Task goal. Could you give everything in the records from the line containing "Identify the location of the 'Actions'" down to the line containing "(135, 471)." as a Markdown table with the columns Row and Line, leaving out blank lines?

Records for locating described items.
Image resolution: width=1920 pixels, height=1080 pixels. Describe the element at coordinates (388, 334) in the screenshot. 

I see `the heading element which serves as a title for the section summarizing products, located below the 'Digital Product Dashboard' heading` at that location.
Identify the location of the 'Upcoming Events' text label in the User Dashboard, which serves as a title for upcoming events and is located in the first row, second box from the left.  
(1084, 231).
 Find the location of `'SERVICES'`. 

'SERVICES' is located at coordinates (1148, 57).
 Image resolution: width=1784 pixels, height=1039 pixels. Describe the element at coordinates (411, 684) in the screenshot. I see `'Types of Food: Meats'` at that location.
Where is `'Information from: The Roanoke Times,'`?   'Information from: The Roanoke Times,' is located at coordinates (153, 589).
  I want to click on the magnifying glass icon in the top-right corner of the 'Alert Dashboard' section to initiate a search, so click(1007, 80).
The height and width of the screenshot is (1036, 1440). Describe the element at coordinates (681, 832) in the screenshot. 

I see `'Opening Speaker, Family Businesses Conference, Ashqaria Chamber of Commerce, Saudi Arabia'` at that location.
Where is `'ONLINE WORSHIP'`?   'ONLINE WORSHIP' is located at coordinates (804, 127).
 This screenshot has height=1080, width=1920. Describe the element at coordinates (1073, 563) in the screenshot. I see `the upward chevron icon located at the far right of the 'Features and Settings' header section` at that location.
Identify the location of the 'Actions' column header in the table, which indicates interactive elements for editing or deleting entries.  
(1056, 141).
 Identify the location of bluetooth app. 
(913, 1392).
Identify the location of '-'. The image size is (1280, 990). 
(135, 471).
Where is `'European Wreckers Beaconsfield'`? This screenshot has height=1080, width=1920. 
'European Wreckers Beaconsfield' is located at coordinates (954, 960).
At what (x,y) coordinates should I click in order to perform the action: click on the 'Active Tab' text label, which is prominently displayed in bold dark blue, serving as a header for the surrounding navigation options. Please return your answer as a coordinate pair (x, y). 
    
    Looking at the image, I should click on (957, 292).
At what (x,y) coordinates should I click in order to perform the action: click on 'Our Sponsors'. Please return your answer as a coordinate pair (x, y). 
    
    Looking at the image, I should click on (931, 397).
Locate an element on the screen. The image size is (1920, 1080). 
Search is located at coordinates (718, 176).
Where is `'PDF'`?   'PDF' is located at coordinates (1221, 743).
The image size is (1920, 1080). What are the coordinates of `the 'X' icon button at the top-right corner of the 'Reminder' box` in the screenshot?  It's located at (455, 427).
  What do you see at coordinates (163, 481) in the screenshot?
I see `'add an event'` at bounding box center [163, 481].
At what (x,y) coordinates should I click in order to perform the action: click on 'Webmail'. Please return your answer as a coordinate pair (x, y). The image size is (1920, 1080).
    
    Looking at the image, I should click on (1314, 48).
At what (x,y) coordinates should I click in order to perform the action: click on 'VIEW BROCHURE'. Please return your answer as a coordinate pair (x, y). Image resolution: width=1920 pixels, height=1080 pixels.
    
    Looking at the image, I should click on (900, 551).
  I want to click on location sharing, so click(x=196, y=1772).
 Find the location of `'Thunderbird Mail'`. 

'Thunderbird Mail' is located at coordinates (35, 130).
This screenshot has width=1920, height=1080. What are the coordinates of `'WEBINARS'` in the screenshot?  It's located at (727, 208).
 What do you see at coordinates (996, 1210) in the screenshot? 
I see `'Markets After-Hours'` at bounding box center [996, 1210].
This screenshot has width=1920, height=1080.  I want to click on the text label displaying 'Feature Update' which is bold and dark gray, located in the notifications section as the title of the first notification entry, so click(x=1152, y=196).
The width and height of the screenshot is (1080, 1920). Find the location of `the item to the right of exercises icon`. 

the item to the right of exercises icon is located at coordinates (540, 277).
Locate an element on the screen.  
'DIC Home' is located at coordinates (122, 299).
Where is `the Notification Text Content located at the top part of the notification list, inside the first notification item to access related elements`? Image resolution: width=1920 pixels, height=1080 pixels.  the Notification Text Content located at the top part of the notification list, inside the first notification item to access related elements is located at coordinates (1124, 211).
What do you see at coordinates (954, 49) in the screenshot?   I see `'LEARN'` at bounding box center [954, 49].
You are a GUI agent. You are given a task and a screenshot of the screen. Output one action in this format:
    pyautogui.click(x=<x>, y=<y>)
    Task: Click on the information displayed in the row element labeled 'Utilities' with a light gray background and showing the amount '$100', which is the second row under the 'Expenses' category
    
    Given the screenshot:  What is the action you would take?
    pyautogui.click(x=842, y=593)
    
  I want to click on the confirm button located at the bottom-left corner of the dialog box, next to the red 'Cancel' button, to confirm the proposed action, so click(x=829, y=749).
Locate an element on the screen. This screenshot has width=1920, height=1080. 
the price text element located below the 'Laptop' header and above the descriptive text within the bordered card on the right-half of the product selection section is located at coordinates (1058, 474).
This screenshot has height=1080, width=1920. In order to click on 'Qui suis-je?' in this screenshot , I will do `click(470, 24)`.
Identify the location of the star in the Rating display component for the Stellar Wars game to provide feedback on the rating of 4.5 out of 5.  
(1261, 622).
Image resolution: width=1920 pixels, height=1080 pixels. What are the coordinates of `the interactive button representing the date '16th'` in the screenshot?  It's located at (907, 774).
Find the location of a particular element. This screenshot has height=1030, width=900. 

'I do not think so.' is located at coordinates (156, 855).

Output below.
| Row | Line |
|---|---|
| 1 | Identify the location of the 'Actions' column header in the table, which indicates interactive elements for editing or deleting entries.   |
| 2 | (1056, 141). |
| 3 |  Identify the location of bluetooth app.  |
| 4 | (913, 1392). |
| 5 | Identify the location of '-'. The image size is (1280, 990).  |
| 6 | (135, 471). |